Further, papermaking (mixed papermaking) is also performed by
mixing the inorganic particles with a base material without using
the coating material, but in such a case, the amount of relatively
expensive inorganic particles used increases so that cost
increases.
An embodiment according to the present invention has been proposed
in view of the above, and an object thereof is to provide a
diaphragm for an electroacoustic transducer capable of improving
physical properties and acoustic characteristics as a diaphragm,
while suppressing an increase in cost and complication of a
production step.
Means for Solving the Problem
In order to achieve the above object, in a diaphragm for an
electroacoustic transducer according to an embodiment of the
present invention, at a surface layer of a base material made of a
fiber material which is mainly composed of cellulose, a mixed layer
in which the fiber material, mica and a cellulose nanofiber are
mixed is formed.
In the above diaphragm for an electroacoustic transducer, a
particle size of the mica may be 10 .mu.m or more and 500 .mu.m or
less.
Further, in the above diaphragm for an electroacoustic transducer,
the mica may be coated with titanium oxide.
Further, in the above diaphragm for an electroacoustic transducer,
a fiber length of the cellulose nanofiber may be 50 .mu.m or
less.
Further, in the above diaphragm for an electroacoustic transducer,
the mixed layer may be formed by spraying a suspension containing
the mica and the cellulose nanofiber onto another surface of the
base material while suctioning and dehydrating the base material
from one surface side thereof.
Further, the above diaphragm for an electroacoustic transducer may
be for an in-vehicle speaker.
Effects of Invention
As described above, according to the embodiment according to the
present invention as described above, physical properties and
acoustic performance as a diaphragm can be improved, while
suppressing an increase in cost and complication of a production
step.

*Task requirements*:
a) In the diaphragm excerpt, what may the mica be coated with?
b) Please rewrite everything in the diaphragm excerpt from "In the above diaphragm for an electroacoustic transducer, a" down to "surface side thereof.", substituting "graphite" for "mica".

*Source excerpt*:
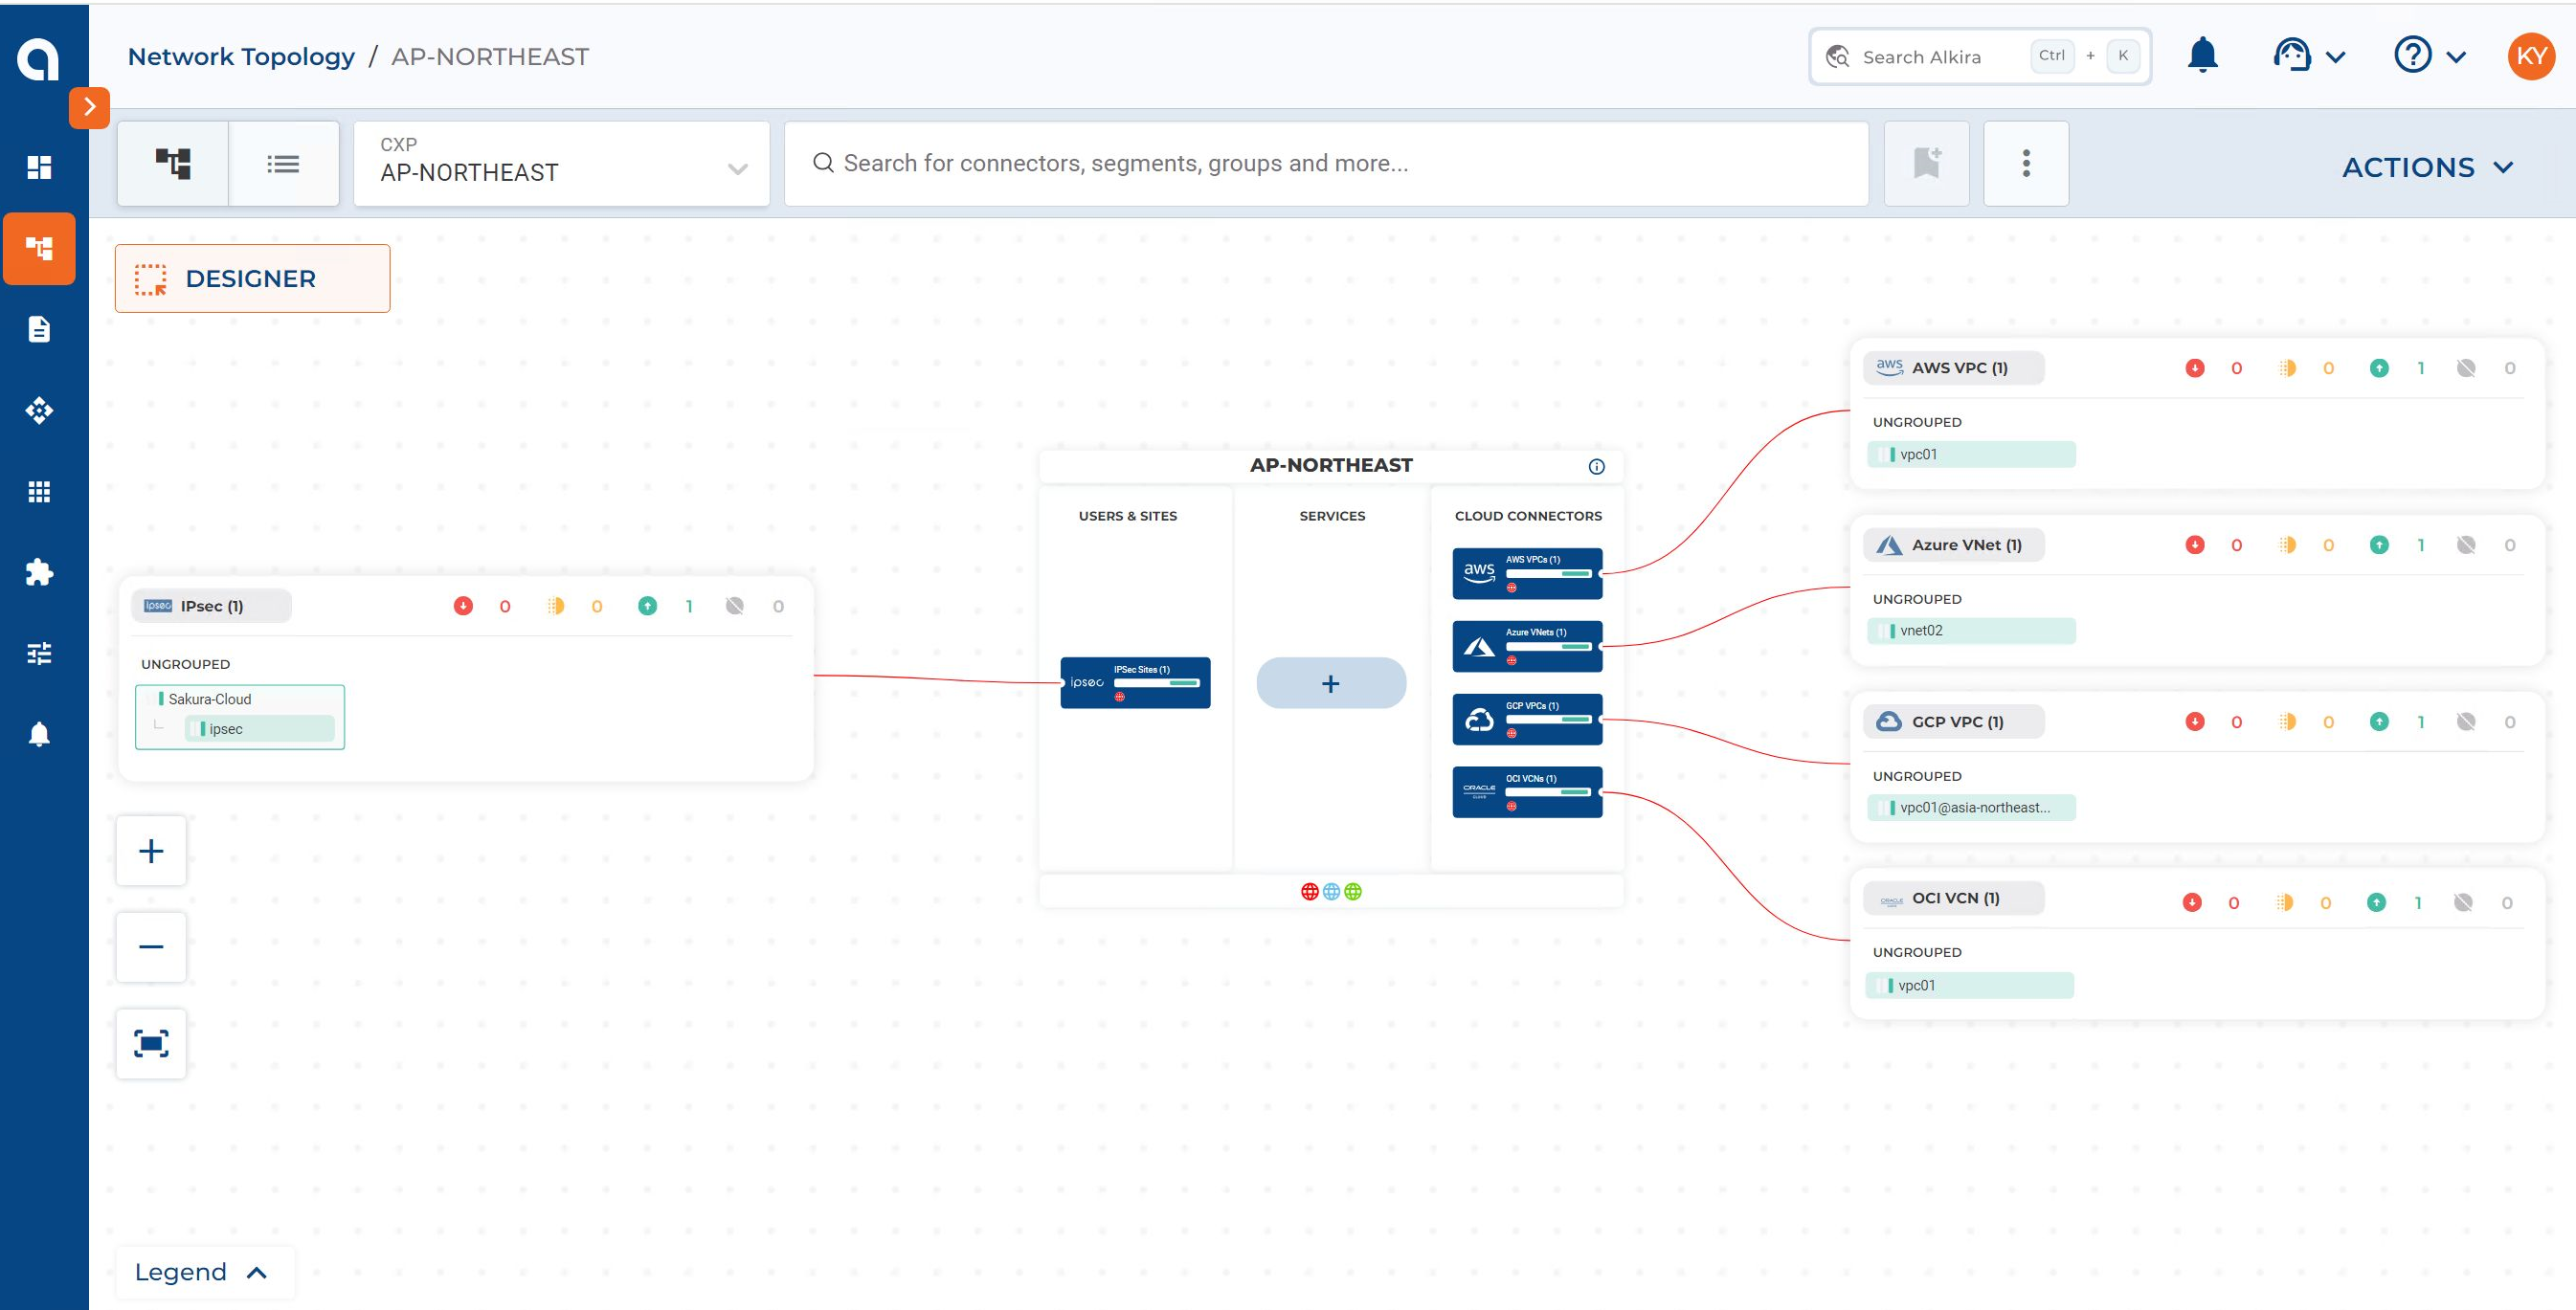This screenshot has width=2576, height=1310.
Task: Zoom in using the plus button
Action: click(x=151, y=851)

*Results*:
a) Titanium oxide.

b)
In the above diaphragm for an electroacoustic transducer, a
particle size of the graphite may be 10 .mu.m or more and 500 .mu.m or
less.
Further, in the above diaphragm for an electroacoustic transducer,
the graphite may be coated with titanium oxide.
Further, in the above diaphragm for an electroacoustic transducer,
a fiber length of the cellulose nanofiber may be 50 .mu.m or
less.
Further, in the above diaphragm for an electroacoustic transducer,
the mixed layer may be formed by spraying a suspension containing
the graphite and the cellulose nanofiber onto another surface of the
base material while suctioning and dehydrating the base material
from one surface side thereof.